> Supplied material:
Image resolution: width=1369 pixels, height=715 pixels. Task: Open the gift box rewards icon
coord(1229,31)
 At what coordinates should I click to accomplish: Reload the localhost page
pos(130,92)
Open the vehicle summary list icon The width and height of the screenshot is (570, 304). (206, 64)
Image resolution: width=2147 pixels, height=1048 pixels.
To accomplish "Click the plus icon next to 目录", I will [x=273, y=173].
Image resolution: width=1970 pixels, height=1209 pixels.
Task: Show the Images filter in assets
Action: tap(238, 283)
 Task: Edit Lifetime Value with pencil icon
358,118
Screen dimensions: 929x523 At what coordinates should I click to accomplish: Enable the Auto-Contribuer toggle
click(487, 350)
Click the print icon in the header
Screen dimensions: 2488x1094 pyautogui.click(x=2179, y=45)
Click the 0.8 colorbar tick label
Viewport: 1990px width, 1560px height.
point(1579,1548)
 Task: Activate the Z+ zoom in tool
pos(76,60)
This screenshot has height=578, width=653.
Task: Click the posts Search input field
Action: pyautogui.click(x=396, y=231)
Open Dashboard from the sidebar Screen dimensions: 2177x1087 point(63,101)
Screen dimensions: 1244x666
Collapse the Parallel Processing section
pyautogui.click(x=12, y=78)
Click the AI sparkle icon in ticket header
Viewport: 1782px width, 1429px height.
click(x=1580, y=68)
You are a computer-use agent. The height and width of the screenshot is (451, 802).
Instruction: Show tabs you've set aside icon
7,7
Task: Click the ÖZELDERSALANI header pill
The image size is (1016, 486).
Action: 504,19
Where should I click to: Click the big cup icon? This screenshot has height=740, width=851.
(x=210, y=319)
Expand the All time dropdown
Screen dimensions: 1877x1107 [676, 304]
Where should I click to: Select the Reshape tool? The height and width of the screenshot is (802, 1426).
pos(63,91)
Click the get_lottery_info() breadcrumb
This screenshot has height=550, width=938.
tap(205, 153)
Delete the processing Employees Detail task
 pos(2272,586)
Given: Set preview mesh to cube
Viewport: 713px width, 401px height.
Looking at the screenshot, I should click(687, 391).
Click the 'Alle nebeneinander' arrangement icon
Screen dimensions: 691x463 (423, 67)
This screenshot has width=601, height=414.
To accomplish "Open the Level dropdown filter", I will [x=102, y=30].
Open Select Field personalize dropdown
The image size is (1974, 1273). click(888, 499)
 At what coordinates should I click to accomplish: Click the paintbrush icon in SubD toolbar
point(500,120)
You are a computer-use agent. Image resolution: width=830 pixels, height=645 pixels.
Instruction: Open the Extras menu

> What is being asked:
All of the entries must be printed again exactly as given.

> Answer to the problem:
Image resolution: width=1369 pixels, height=715 pixels. Task: Open the gift box rewards icon
coord(1229,31)
 At what coordinates should I click to accomplish: Reload the localhost page
pos(130,92)
Open the vehicle summary list icon The width and height of the screenshot is (570, 304). (206, 64)
Image resolution: width=2147 pixels, height=1048 pixels.
To accomplish "Click the plus icon next to 目录", I will [x=273, y=173].
Image resolution: width=1970 pixels, height=1209 pixels.
Task: Show the Images filter in assets
Action: tap(238, 283)
 Task: Edit Lifetime Value with pencil icon
358,118
Screen dimensions: 929x523 At what coordinates should I click to accomplish: Enable the Auto-Contribuer toggle
click(487, 350)
Click the print icon in the header
Screen dimensions: 2488x1094 pyautogui.click(x=2179, y=45)
Click the 0.8 colorbar tick label
Viewport: 1990px width, 1560px height.
point(1579,1548)
 Task: Activate the Z+ zoom in tool
pos(76,60)
This screenshot has height=578, width=653.
Task: Click the posts Search input field
Action: pyautogui.click(x=396, y=231)
Open Dashboard from the sidebar Screen dimensions: 2177x1087 point(63,101)
Screen dimensions: 1244x666
Collapse the Parallel Processing section
pyautogui.click(x=12, y=78)
Click the AI sparkle icon in ticket header
Viewport: 1782px width, 1429px height.
click(x=1580, y=68)
You are a computer-use agent. The height and width of the screenshot is (451, 802).
Instruction: Show tabs you've set aside icon
7,7
Task: Click the ÖZELDERSALANI header pill
The image size is (1016, 486).
Action: 504,19
Where should I click to: Click the big cup icon? This screenshot has height=740, width=851.
(x=210, y=319)
Expand the All time dropdown
Screen dimensions: 1877x1107 [676, 304]
Where should I click to: Select the Reshape tool? The height and width of the screenshot is (802, 1426).
pos(63,91)
Click the get_lottery_info() breadcrumb
This screenshot has height=550, width=938.
tap(205, 153)
Delete the processing Employees Detail task
 pos(2272,586)
Given: Set preview mesh to cube
Viewport: 713px width, 401px height.
Looking at the screenshot, I should click(687, 391).
Click the 'Alle nebeneinander' arrangement icon
Screen dimensions: 691x463 (423, 67)
This screenshot has width=601, height=414.
To accomplish "Open the Level dropdown filter", I will [x=102, y=30].
Open Select Field personalize dropdown
The image size is (1974, 1273). click(888, 499)
 At what coordinates should I click to accomplish: Click the paintbrush icon in SubD toolbar
point(500,120)
You are a computer-use agent. Image resolution: width=830 pixels, height=645 pixels.
Instruction: Open the Extras menu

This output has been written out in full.